2 identical drivers in parallel with a perfect current source will output the same level (3 dB from the doubling of efficiency and -3 dB from the amp outputting half as much power)

The only way to make an arrangement like this work with a passive network is to have a woofer considerably more efficient than the mid-tweeter, and in your case you really need to bi-amp, as you have it, you probably loose more than you gain. To get the best out of the 126 you do need to filter the bottom end*ie a big cap.

dave

planet10 said:

Just to clear up some confusion, this formula is for sensitivity (ie fixed voltage into the load/not fixed power (efficiency)) and is only valid if your amplifier is a perfect voltage source.

almost all of the gain is from working the amplifier harder.

(ignoring the response anomalies from the OB)

2 identical drivers in parallel with a perfect voltage source will output 6 dB more level (3 dB from the doubling of efficiency and 3 dB from the amp outputting 2x as much power)

2 identical drivers in parallel with a perfect current source will output the same level (3 dB from the doubling of efficiency and -3 dB from the amp outputting half as much power)

The only way to make an arrangement like this work with a passive network is to have a woofer considerably more efficient than the mid-tweeter, and in your case you really need to bi-amp, as you have it, you probably loose more than you gain. To get the best out of the 126 you do need to filter the bottom end*ie a big cap.

dave

Okay, I guess I am missing something. I take two drivers (of the same nominal impedance of 8 ohms). Driver A gets 1 volt and produces 85 dB SPL, while Driver B gets 1 volt and produces 93 dB SPL.

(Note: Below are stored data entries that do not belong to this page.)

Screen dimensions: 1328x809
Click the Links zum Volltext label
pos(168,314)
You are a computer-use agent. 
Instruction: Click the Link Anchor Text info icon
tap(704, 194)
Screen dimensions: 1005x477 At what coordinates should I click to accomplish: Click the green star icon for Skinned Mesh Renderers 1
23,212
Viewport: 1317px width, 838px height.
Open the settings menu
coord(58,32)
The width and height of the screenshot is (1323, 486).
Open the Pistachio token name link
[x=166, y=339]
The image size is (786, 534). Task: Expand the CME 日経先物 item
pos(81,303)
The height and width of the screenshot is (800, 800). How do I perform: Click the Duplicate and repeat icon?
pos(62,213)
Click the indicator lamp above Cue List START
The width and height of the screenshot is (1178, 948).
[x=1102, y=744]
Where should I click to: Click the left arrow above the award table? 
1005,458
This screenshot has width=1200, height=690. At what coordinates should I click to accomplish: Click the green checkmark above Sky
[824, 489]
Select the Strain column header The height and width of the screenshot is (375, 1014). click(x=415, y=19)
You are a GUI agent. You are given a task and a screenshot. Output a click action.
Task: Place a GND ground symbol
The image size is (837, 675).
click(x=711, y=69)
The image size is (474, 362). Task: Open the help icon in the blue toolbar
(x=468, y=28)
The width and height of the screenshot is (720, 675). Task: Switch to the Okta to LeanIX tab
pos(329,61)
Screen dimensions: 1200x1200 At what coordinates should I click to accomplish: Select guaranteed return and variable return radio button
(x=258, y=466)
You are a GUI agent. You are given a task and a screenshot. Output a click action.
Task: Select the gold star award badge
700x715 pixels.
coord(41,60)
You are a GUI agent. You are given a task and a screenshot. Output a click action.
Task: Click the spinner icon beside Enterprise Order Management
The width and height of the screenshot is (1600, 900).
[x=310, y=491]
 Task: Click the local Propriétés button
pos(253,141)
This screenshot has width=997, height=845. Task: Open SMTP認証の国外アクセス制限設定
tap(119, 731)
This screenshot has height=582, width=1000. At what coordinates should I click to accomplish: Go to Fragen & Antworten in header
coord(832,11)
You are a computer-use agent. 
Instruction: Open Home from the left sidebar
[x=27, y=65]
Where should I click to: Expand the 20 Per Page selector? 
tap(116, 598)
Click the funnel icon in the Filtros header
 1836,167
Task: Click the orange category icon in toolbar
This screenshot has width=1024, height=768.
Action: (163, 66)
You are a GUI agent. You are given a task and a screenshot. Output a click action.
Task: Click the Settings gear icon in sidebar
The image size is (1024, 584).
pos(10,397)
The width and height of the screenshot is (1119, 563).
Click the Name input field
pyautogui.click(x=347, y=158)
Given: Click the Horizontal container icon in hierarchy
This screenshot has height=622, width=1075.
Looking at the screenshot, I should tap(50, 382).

Well, if I have one sound source that is 93 dB SPL and I add a second source of 85 dB SPL, I will only measure 93 dB plus a fraction when both are played simultaneously. With this difference it does not matter whether the two signals are coherent or not.

Yes, I agree, if the the two sources were equal in SPL, then if the two signals were also correlated (equal SPL, phase and frequency) then I would measure a 6dB increase when palyed simultaneously. If they were different frequencies (uncorrelated) then there would only be a 3 dB increase.

Why am I (or someone else) confused on this?